Document extract.
--- Begin ---

# Golisi



## craigb (25/7/18)

To be clear, I haven't got skin in the game, I won't be needing batteries for a while. I may be slightly manic at the moment, and this just piqued my ADHD interest.

Another post by the skipper, @Rob Fisher set me off on an investigation... Golisi.co.za

I've started a new thread to seperate from the not-currently-a-vendor vendor because maybe it's the same organisation, maybe its different, maybe they are victims/scape goats of a scam. Right now anything is possible.

While the other vendor is registered in SA, with SA contact details, the domain Golisi.co.za has been registered through an anonymous domain provider (see image).

This is dodgy as all heck. Also, it is potentially against the rules/law for a .co.za domain. I sit to correction on that point. 




The questions so far...
Who the heck is behind Golisi.co.za?
Why do they expect to take customers money whilst hiding their identity?
Does the other vendor genuinely claim to be official (?sole?) distributors of the Golisi brand in SA? 
When is @Rob Fisher getting his batteries!!!

If I get a chance, I'm going to poke around the HTML on their websites, see if any quirks stand out.

Reactions: Agree 4 | Winner 1 | Informative 1


----------



## Stosta (25/7/18)

craigb said:


> When is @Rob Fisher getting his batteries!!!



The crux of the matter!


----------



## Rob Fisher (25/7/18)

Yip, I went looking for phone numbers and spotted that too. Dodgy as hell!

I also ignored a rule of mine never to order from a website without a contact number and an about section telling who is who in the Zoo!


----------



## craigb (25/7/18)

Well @Rob Fisher , do you speak German?

Looks like the .co.za might be run by or is at least associated with the company that runs Golisi.de

Which is why the Golisi.co.za domain registration details are privacy protected - it's a result of the recently inflicted EU privacy laws.

--- End ---

Given instruction 1.
Answer these questions about the Golisi thread:
(a) Through what kind of provider was the domain Golisi.co.za registered?
(b) What personal rule does Rob Fisher say he ignored?
(c) Which company might run or be associated with the .co.za site?
The Golisi thread and the listing that follows it are unrelated.

Stored data entries.
--- Begin ---

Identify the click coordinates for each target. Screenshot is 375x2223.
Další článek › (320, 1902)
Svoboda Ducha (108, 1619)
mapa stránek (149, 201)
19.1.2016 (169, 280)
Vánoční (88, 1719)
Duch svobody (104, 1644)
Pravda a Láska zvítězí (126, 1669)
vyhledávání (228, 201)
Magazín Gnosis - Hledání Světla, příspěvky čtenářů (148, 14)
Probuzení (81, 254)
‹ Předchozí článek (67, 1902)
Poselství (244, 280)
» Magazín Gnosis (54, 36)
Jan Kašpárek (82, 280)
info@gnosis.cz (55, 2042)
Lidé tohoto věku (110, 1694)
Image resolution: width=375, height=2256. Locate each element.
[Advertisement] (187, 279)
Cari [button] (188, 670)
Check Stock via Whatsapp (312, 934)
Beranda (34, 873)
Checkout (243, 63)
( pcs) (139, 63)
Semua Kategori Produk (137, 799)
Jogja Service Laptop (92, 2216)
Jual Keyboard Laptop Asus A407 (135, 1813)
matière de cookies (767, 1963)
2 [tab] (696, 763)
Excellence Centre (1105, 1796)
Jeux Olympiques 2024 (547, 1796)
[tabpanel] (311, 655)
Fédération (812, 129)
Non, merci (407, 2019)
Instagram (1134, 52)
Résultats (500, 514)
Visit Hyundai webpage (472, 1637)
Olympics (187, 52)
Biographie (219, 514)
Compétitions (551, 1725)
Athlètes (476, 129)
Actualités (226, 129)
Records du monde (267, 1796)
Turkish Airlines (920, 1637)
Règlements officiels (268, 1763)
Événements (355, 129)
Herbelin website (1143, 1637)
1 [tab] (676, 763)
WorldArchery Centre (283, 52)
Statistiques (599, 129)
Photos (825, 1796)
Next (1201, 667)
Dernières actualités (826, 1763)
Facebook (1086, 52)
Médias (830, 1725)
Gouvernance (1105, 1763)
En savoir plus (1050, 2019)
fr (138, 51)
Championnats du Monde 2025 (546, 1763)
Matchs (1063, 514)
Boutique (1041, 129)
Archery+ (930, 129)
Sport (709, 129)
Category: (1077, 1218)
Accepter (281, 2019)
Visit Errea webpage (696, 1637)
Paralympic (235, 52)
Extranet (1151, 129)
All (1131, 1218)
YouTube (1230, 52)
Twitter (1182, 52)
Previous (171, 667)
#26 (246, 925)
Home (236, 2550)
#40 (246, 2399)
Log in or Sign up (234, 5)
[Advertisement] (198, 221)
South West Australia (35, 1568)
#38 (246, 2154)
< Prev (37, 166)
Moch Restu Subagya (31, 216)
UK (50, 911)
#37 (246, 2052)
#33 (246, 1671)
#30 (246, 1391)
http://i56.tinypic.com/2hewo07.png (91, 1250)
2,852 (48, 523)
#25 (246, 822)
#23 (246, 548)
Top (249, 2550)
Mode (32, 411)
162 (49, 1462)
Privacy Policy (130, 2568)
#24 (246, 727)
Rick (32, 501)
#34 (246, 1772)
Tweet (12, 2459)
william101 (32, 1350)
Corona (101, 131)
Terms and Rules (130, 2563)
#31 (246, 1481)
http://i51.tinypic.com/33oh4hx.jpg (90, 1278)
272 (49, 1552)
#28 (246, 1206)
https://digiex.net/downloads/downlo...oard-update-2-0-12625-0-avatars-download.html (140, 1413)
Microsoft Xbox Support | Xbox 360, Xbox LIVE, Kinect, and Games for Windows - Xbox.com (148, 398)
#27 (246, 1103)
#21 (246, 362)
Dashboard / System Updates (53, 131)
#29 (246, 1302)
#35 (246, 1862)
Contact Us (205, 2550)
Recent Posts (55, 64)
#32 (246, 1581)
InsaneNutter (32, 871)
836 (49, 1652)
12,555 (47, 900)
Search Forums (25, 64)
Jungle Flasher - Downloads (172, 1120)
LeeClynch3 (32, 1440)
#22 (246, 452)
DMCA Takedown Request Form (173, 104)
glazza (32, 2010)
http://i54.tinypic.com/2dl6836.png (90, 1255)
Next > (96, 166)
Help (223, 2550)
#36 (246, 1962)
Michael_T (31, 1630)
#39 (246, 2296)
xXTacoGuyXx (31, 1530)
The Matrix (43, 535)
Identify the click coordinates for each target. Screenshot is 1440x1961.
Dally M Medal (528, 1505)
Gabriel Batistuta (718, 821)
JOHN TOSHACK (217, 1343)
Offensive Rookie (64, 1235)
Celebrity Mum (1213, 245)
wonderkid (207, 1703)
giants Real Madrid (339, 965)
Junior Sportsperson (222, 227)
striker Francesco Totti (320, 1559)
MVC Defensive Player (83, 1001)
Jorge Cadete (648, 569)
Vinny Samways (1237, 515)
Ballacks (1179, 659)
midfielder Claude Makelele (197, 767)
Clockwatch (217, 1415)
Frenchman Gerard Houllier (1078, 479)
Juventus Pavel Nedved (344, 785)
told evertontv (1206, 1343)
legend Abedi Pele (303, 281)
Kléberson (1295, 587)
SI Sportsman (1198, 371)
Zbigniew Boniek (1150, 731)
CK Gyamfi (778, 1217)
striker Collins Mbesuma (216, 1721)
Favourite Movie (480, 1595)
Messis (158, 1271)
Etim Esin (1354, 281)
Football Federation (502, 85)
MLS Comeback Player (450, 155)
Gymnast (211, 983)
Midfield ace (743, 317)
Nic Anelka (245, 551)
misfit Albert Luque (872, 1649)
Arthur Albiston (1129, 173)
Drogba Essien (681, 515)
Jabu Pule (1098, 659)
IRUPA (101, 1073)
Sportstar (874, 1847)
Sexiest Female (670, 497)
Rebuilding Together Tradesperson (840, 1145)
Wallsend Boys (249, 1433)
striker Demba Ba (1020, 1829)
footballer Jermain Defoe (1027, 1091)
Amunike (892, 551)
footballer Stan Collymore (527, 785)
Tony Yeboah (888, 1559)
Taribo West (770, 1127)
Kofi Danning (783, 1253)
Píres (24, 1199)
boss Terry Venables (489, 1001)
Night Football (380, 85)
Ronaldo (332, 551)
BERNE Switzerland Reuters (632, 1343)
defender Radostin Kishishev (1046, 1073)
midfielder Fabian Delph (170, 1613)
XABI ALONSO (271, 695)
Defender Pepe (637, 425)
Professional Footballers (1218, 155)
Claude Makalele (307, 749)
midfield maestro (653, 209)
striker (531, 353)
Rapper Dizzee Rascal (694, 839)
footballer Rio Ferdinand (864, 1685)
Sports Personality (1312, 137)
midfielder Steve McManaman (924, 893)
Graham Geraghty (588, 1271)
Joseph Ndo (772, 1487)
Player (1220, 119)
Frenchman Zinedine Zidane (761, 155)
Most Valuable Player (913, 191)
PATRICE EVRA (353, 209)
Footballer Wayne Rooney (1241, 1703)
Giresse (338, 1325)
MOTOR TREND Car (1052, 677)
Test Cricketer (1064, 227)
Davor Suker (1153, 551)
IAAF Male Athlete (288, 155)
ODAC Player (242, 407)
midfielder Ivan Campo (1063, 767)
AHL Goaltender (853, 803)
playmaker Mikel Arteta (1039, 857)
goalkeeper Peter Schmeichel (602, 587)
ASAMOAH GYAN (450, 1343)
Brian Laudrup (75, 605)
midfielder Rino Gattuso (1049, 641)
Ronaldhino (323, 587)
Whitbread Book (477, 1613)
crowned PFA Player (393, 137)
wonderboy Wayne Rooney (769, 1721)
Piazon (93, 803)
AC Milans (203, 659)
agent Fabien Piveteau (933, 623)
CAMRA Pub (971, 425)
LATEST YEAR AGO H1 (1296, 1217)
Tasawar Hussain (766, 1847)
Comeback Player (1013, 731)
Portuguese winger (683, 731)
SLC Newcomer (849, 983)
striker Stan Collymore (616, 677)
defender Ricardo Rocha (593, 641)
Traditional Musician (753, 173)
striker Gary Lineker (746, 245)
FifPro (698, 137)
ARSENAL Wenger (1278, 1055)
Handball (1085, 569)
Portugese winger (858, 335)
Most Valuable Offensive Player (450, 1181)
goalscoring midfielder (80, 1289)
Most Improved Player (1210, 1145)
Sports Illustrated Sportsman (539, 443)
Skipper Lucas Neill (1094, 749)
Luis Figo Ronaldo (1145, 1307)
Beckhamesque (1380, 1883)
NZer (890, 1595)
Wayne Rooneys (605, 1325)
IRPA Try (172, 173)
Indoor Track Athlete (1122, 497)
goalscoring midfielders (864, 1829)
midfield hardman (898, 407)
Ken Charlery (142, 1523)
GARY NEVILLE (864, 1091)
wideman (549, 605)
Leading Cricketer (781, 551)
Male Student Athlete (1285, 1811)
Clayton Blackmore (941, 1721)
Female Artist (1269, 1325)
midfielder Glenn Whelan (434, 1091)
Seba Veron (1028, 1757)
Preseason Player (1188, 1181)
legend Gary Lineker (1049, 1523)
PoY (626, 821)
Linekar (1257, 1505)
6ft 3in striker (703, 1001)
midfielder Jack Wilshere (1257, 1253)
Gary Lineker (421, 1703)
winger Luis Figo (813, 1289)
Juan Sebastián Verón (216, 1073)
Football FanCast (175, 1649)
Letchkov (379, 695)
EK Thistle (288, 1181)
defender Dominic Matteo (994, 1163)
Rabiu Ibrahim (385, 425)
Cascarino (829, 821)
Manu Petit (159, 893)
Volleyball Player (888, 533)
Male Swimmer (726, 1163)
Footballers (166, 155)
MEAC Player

--- End ---

Given instruction 2.
Restate word for word the entries of the listing, everything from the line containing "SLC Newcomer (849, 983)" down to the line containing "NZer (890, 1595)", both lines included.

Written reply 1.
(a) An anonymous domain provider.
(b) Never to order from a website without a contact number and an about section telling who is who in the Zoo.
(c) The company that runs Golisi.de.

Written reply 2.
SLC Newcomer (849, 983)
striker Stan Collymore (616, 677)
defender Ricardo Rocha (593, 641)
Traditional Musician (753, 173)
striker Gary Lineker (746, 245)
FifPro (698, 137)
ARSENAL Wenger (1278, 1055)
Handball (1085, 569)
Portugese winger (858, 335)
Most Valuable Offensive Player (450, 1181)
goalscoring midfielder (80, 1289)
Most Improved Player (1210, 1145)
Sports Illustrated Sportsman (539, 443)
Skipper Lucas Neill (1094, 749)
Luis Figo Ronaldo (1145, 1307)
Beckhamesque (1380, 1883)
NZer (890, 1595)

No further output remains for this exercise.